POM Wonderful, a Los Angeles juice company, paid $1 million to be the movie's title sponsor. The film premieres April 20 in Los Angeles and will screen in Altoona on April 27, the day the city's temporary name change takes effect.
Altoona isn't the first city to allow itself to be wooed into changing its name for a celebrity.
Truth or Consequences, N.M., was known as Hot Springs until radio quiz show host Ralph Edwards pitched a promotion in 1950, offering to take his show on the road for a live broadcast to the first town that renamed itself after his popular program.

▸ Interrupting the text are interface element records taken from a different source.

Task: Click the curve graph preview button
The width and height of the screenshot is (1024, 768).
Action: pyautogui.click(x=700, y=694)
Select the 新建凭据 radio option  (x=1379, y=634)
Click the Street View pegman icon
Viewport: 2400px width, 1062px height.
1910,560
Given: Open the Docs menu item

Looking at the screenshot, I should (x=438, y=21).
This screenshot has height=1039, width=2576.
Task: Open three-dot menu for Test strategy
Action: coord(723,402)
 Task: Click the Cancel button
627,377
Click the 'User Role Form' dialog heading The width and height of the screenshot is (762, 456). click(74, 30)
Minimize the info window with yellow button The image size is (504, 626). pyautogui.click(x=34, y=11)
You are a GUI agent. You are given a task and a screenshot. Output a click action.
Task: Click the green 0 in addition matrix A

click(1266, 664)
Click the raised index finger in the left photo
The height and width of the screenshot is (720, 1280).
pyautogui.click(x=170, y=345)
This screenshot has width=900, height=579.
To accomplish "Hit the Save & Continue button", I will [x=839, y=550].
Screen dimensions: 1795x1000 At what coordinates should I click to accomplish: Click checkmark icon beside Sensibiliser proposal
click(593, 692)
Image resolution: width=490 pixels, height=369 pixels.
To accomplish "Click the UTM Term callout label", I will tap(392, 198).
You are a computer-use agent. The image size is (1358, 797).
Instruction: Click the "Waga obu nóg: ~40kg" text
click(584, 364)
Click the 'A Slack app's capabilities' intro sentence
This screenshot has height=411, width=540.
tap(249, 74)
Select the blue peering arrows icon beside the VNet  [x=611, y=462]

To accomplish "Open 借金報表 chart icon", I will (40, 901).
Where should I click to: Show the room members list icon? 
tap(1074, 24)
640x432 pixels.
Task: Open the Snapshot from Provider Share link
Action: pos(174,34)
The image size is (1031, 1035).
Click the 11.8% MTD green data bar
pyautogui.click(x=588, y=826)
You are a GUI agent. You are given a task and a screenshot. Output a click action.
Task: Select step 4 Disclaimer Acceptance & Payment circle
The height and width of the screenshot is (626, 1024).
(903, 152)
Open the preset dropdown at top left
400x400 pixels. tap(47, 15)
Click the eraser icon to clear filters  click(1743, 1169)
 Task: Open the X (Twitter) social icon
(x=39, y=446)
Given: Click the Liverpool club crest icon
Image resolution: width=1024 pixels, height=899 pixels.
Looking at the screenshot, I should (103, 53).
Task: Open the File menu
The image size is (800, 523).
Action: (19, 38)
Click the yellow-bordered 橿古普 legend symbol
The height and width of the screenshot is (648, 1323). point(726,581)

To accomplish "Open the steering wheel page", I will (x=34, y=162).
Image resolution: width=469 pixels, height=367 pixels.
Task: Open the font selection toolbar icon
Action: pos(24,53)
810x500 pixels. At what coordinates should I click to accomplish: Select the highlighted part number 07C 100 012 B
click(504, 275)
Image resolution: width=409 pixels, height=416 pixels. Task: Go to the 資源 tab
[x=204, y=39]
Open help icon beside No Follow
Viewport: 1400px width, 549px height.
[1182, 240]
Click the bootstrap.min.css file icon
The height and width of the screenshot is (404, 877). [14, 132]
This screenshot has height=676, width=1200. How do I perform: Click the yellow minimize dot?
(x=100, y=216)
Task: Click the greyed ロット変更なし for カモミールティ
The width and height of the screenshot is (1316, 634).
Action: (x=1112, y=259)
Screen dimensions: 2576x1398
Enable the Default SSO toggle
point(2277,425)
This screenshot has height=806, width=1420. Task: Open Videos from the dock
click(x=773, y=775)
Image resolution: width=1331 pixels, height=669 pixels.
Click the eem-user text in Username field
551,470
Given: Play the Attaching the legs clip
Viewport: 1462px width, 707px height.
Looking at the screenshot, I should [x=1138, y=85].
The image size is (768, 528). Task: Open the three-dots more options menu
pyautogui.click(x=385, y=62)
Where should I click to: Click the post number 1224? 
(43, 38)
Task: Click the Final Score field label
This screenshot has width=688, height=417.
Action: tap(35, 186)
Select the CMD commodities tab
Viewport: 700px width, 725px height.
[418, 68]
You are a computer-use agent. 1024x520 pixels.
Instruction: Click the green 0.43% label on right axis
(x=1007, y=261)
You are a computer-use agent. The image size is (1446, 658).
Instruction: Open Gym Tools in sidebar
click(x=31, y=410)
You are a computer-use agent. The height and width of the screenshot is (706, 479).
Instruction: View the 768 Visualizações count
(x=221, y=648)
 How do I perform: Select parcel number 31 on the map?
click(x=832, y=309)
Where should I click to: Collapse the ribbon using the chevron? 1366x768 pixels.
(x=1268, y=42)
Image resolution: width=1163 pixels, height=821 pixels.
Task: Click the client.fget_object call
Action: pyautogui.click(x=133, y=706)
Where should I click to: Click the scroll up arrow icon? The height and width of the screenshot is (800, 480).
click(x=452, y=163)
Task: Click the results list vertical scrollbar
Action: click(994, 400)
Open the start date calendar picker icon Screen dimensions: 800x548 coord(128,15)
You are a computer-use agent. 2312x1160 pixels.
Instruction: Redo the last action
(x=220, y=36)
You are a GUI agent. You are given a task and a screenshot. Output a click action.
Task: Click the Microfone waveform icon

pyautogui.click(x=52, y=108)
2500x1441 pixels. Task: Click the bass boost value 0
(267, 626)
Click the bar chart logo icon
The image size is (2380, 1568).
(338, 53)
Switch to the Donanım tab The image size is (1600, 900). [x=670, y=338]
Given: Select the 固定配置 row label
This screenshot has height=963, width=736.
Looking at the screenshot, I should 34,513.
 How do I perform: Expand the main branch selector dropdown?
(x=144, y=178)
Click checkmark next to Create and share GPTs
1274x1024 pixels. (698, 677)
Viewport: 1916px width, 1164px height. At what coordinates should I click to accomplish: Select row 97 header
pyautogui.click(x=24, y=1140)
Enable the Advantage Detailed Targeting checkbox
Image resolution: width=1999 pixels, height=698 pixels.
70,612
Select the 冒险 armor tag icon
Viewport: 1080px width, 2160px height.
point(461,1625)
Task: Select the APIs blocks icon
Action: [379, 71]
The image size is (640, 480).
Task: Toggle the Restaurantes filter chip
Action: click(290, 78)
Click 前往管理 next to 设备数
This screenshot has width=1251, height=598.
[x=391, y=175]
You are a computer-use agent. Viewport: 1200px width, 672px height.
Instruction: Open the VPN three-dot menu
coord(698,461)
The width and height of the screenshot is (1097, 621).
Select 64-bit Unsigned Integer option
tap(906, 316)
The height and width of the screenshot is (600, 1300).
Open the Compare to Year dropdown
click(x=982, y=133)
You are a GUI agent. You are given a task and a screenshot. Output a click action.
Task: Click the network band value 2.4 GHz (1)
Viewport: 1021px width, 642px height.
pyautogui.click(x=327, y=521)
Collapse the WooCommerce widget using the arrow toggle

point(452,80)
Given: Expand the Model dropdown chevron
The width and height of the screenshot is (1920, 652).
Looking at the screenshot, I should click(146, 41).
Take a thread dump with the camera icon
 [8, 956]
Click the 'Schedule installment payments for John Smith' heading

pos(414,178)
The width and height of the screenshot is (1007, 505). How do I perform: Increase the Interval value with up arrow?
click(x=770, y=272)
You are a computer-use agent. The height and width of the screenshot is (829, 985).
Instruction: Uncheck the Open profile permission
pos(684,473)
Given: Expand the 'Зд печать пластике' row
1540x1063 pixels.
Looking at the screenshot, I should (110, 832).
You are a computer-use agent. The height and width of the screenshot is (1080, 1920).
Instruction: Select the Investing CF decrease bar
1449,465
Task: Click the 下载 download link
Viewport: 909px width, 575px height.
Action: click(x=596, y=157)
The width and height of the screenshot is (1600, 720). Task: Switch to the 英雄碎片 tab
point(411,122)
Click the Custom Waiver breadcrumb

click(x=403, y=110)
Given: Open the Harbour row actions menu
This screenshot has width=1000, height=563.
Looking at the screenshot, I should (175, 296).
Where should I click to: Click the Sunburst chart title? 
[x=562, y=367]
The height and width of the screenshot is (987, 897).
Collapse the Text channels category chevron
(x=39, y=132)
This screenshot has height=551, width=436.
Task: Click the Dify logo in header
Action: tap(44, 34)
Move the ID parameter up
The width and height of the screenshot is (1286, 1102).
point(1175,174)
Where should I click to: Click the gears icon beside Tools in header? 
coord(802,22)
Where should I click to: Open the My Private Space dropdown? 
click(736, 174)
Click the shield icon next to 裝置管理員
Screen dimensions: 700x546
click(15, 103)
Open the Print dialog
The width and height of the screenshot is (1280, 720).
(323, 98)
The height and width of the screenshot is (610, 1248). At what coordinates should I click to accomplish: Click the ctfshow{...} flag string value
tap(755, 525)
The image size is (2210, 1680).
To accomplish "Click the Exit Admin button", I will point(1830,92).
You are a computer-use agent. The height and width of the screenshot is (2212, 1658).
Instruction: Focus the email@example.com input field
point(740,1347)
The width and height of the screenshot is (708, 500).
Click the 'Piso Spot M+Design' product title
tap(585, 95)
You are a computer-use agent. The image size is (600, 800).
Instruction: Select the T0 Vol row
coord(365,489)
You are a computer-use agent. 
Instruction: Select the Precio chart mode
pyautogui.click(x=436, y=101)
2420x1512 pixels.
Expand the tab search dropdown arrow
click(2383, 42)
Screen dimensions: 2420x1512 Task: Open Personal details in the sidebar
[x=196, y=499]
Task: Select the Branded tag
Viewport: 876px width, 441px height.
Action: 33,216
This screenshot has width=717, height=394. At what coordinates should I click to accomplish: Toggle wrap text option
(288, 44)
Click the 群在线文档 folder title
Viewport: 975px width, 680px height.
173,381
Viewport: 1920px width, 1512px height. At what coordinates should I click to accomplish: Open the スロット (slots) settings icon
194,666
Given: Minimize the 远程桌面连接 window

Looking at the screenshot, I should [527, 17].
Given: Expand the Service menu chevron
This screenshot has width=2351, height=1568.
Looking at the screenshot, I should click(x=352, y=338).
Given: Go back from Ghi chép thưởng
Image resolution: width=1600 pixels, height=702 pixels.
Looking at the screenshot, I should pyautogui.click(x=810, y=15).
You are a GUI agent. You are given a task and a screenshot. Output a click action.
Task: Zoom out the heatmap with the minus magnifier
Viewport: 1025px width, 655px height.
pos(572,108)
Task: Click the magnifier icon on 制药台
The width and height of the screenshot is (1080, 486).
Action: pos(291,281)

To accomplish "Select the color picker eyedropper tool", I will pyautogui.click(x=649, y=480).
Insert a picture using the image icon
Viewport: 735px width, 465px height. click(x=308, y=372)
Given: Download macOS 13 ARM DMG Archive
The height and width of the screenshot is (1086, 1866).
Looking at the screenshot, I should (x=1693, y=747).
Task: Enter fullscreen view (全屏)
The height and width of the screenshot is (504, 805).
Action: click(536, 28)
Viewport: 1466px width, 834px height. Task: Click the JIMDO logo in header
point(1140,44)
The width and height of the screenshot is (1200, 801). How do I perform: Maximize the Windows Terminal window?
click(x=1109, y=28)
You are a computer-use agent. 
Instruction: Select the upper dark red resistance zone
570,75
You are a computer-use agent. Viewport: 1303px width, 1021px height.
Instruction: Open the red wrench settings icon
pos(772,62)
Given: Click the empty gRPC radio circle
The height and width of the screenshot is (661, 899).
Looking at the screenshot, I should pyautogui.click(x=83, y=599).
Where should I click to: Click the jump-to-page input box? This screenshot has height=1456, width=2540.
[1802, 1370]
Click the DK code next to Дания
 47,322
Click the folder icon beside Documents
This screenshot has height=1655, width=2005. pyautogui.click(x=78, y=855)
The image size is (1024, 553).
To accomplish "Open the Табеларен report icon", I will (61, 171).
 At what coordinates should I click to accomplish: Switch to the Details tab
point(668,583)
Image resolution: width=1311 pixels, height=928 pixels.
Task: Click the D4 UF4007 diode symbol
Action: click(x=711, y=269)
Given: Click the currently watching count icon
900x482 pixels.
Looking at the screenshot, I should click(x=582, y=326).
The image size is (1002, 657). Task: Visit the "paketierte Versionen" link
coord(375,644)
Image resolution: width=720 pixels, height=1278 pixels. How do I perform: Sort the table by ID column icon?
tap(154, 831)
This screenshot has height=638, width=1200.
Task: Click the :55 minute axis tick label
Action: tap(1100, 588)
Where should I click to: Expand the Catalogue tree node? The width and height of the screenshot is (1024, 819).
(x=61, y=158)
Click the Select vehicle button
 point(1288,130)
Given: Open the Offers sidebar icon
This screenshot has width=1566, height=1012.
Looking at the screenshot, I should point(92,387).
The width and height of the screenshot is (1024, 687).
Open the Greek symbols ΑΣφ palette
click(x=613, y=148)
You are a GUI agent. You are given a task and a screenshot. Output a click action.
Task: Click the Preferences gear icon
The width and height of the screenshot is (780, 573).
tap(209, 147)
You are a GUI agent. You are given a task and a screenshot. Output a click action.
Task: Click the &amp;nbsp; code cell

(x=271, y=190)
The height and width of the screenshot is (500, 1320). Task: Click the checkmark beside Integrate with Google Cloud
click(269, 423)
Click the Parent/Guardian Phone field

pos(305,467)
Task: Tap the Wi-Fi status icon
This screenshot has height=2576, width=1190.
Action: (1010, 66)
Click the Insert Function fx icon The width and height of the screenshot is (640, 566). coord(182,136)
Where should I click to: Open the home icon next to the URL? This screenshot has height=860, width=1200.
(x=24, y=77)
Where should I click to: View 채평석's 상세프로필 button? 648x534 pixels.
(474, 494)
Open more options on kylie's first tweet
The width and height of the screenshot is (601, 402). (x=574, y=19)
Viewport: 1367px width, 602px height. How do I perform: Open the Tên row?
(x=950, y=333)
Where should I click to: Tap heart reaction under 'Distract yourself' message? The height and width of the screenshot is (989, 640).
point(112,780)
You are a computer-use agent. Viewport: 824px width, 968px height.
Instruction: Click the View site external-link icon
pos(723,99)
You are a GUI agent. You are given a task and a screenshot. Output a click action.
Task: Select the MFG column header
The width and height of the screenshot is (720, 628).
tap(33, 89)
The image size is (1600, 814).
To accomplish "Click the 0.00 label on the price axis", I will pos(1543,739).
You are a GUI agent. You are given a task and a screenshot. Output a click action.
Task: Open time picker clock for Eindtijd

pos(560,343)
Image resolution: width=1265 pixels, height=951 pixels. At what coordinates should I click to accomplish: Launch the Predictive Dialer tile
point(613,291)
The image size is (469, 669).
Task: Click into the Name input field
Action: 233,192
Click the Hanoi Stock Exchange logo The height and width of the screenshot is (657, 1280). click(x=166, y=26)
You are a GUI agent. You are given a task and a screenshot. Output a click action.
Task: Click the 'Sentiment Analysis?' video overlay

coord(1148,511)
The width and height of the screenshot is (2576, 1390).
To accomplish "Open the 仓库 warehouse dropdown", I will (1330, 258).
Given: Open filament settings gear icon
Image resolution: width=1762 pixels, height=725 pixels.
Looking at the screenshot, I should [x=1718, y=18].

"I can't think of a better way to celebrate the shifting tide of business in America than by purchasing the naming rights to Altoona," Spurlock said in a release announcing the transaction on Thursday.
And while the movie pokes fun at ubiquitous product placements and sponsorships, it's also helping one local business to practice what the movie preaches against, with tongue firmly planted in cheek.
Sheetz, an Altoona-based convenience store chain, paid $100,000 to be a secondary sponsor, which gives it the right to put product placements in the film.
The Altoona Mirror says executive vice president for marketing, Louie Sheetz, told city council on Wednesday that he was skeptical of Spurlock's movie pitch at first, and more than a little fearful that the film would harpoon businesses like his.
"I didn't return his call. I didn't want to speak to that man," Sheetz said of Spurlock. But Sheetz came around.
"We've learned to love and appreciate him," Sheetz said. "We're in on the joke."
Mayor Bill Schirf said the movie is an opportunity to show off the city.
"Clearly, the people of Altoona have a sense of humor," Schirf said. "And an asking price."